----- READING TEXT

New York Post

What a headache!

Pain still keeping Ellsbury tethered to bench

- By DAN MARTIN and HOWIE KUSSOY

Jacoby Ellsbury missed a 12th straight game on Wednesday night due to the concussion he suffered when he slammed into the center-field wall at Yankee Stadium on May 24, and he acknowledg­ed he still is suffering headaches from the blow — meaning there’s no timetable for his return.

“Some days are a little better than others,” Ellsbury said before the Yankees beat the Red Sox, 8-0.

But no day has been good enough for him to even resume baseball activities.

Instead, Ellsbury did some light work on a stationary bike again on Wednesday, since exerting too much energy causes the symptoms to return.

“Until we get completely rid of headaches, he can’t do much,’’ manager Joe Girardi said. “But it seems like when he starts activity, they come back.”

That makes any potential return to the lineup “really hard to predict,” according to the manager.

----------

QUESTIONS:
[1] In the Ellsbury article, what did Ellsbury hit when he got the concussion?
[2] Sum up the Ellsbury article in two sentences.
[3] Please carry on the Ellsbury article from its last sentence.
The lines after the Ellsbury article are separate material.

----- EXTRACTED ENTRIES

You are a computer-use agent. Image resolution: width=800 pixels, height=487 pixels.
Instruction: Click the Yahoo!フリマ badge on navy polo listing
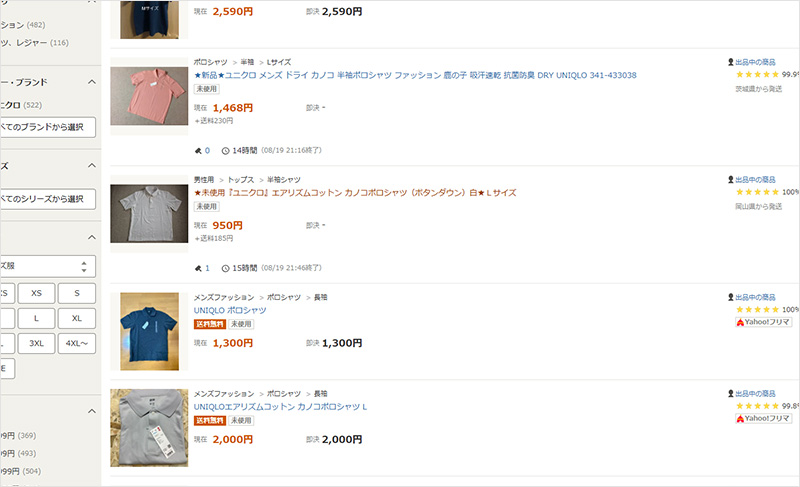click(x=763, y=322)
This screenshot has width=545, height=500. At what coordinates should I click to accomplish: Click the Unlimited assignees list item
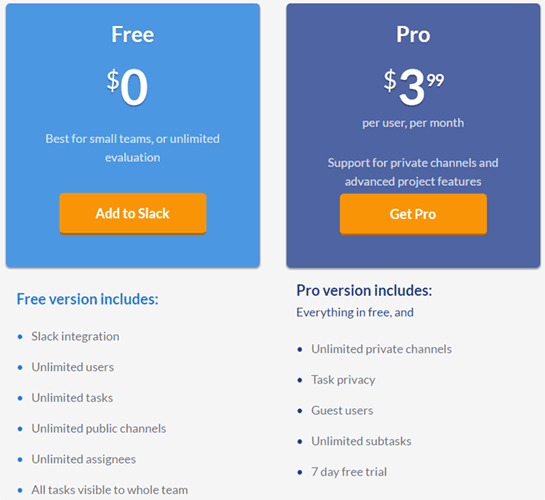[x=84, y=459]
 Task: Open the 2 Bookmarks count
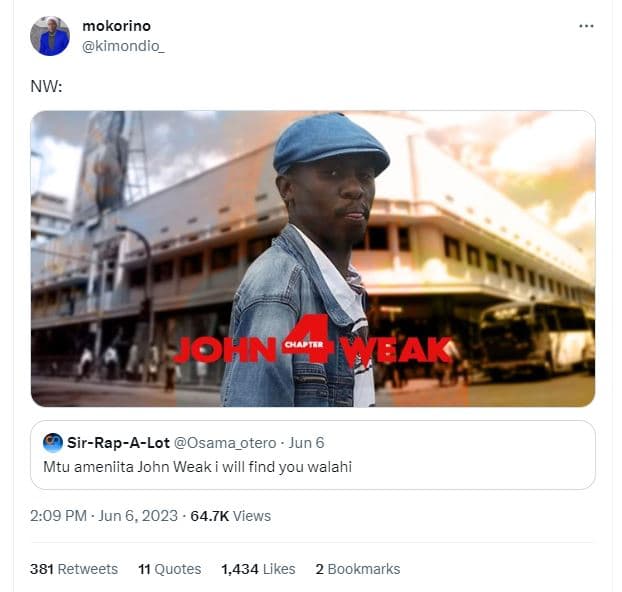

----------

PER-TASK OUTPUTS:
[1] The center-field wall at Yankee Stadium.

[2] Jacoby Ellsbury missed a 12th straight game on Wednesday because of the concussion he suffered on May 24 when he hit the center-field wall at Yankee Stadium, and he still has headaches. He has done only light work on a stationary bike because exertion brings the symptoms back, so manager Joe Girardi said his return is really hard to predict.

[3]
The Yankees have learned that the hard way, since Ellsbury had progressed enough by last week in Baltimore after initially suffering the injury that he was able to do some work on the field. He also had planned to take batting practice last weekend in Toronto.

Instead, the headaches came back and Ellsbury hasn’t considered BP again and he hasn’t even thought about whether he’ll need a minor league rehab stint before he can return. ➤ The struggling Gary Sanchez was dropped from second to sixth in the lineup. Girardi painted the move as more about moving Aaron Hicks up in the order, but there’s no denying that Sanchez’s first full season in the majors has been disappoint­ing. The switchhitt­ing Hicks had a nine-game hitting streak snapped after going 0-for-4, but he still leads the Yankees with a .433 on-base percentage,

“We decided it’s probably best not to ignore what Hicks is doing and to put Sanchez in a more traditiona­l RBI spot to see if it gets him going,” Girardi said.

The move paid off when Sanchez delivered an RBI single in the fourth inning.

The catcher is still in a 9-for-51 slide with 17 strikeouts, four walks, two homers and five RBIs since May 21.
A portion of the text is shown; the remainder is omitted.